Voters are going to need a scorecard to keep track of all the candidates vying for Grace Meng’s Assembly seat.
Added to the list of Democrats who announced their candidacies over the last week are retired librarian Ethel Chen and Korean publisher Myungsuk Lee. Democrat Yen Chou, 49, who lost to Peter Koo in the 2009 City Council election, is expected to throw her hat in the ring later this week. She owns a tutoring academy.
The newly created 40th Assembly District is primarily Asian and the number of candidates running reflects that mix. So far, there are three announced Chinese candidates and three Korean.
Chen, 72, previously ran for the City Council in 1997 and 2001. She has been active in Flushing Democratic politics for years.
Lee, 49, moved here from South Korea 30 years ago. He is the owner of the Korean American Times and president of the Federation of Korean American Associations of Greater New York and was recently appointed to Community Board 7.

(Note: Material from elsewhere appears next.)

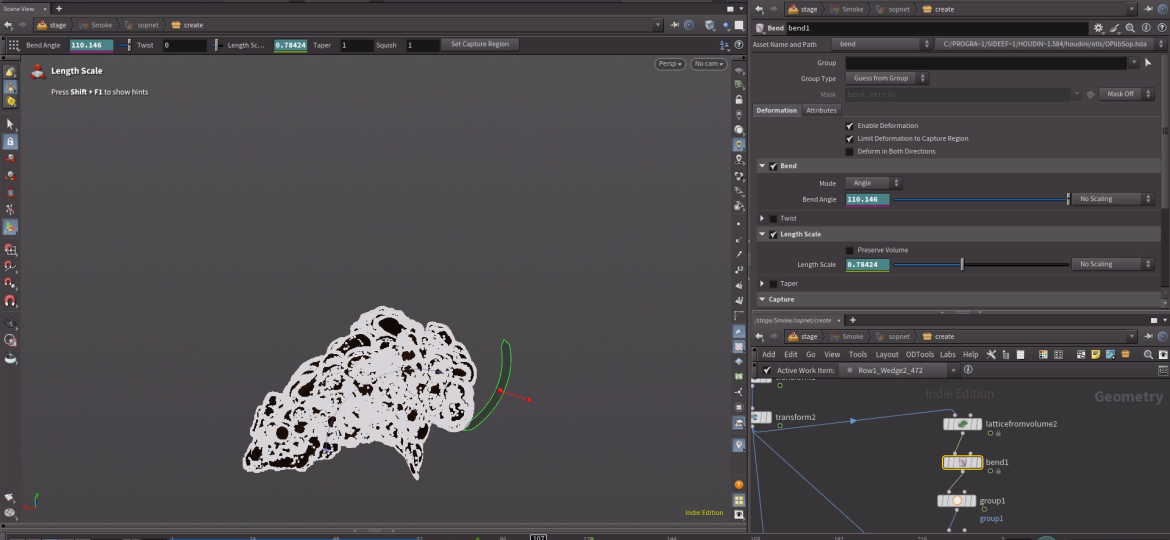1170x540 pixels.
Task: Toggle the Preserve Volume checkbox
Action: (850, 250)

At a press conference Monday at the Kum Gang San restaurant, Lee said he was qualified for the Assembly seat because he has worked hard for the benefit of others in Flushing. “I have worked on the New Year’s parade and festivals,” he said “Everyone knows me and respects me as a true community leader.”

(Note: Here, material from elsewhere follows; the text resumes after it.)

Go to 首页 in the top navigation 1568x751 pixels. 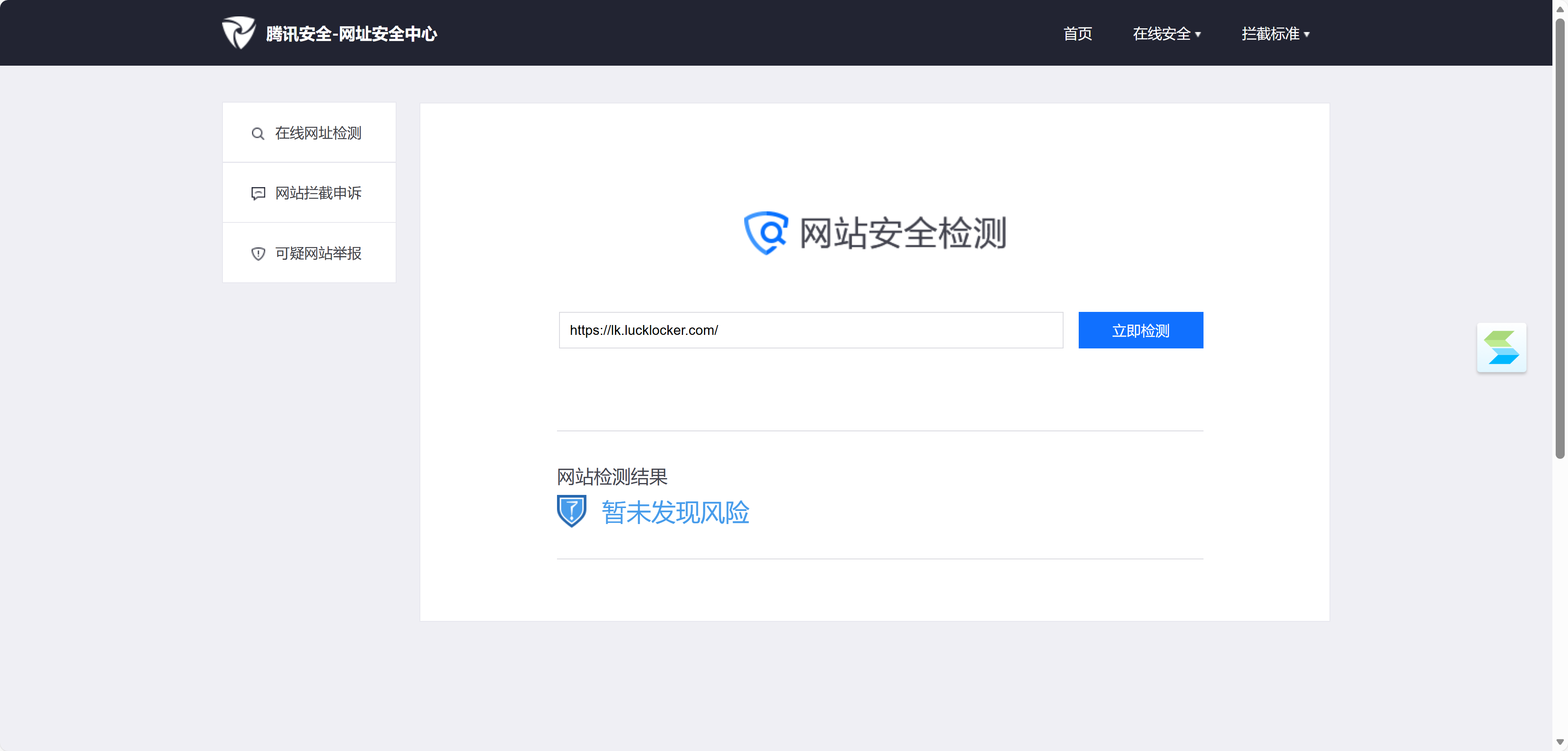coord(1077,34)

Lee acknowledged that he expected to be endorsed by the Queens Democratic Party, but in the end Ron Kim, 33, got the nod. Kim previously ran for the City Council, but pulled out “for party unity” prior to the Democratic primary in 2009.
Kim, who most recently worked for The Parkside Group, a political consulting and lobbying firm, has taken a leave of absence. He previously worked extensively in city and state government.
Lee said people encouraged him to run, including city Comptroller John Liu. When the endorsement didn’t come, the candidate said he was shocked but added, “It’s politics,” and vowed to support Meng in her run for the newly created 6th Congressional District seat.
“I’m not making excuses or blaming anyone,” he said. “I’m determined and I won’t give up.”
Lee said his focus is on helping small business owners and favors reducing small business taxes and cost of loans as well as creating jobs. He is also concerned about healthcare for seniors and wants to create jobs and programs for them.
One of his supporters is Angela Chung, president of the Korean Women’s Association in New York. “I’ve known him for 30 years and he is the best candidate,” Chung said. “He has done a lot for the community.”
For the first time in many years, there will also be a Republican primary for the race on Sept. 13. Already announced for the seat are:
• Sunny Hahn, 60, an activist in Flushing’s Korean community, who previously worked for the National Women’s Political Caucus and the Commission on Human Rights in New York.
• Hank Yeh, 60, a management consultant who is affiliated with the Chinese American Voters Association and the Northeast Queens Republican Club.
• Phil Gim, 60, a small business consultant and former postal worker.
And there may be more candidates. Two other Democratic names being mentioned are Isaac Sasson, 71, a retired scientist and Lottery winner, who previously ran for the City Council in 2003 and 2009 and the state Senate in 2010, and John Scandalios, 46, who owns a comic book store and is a former engineer.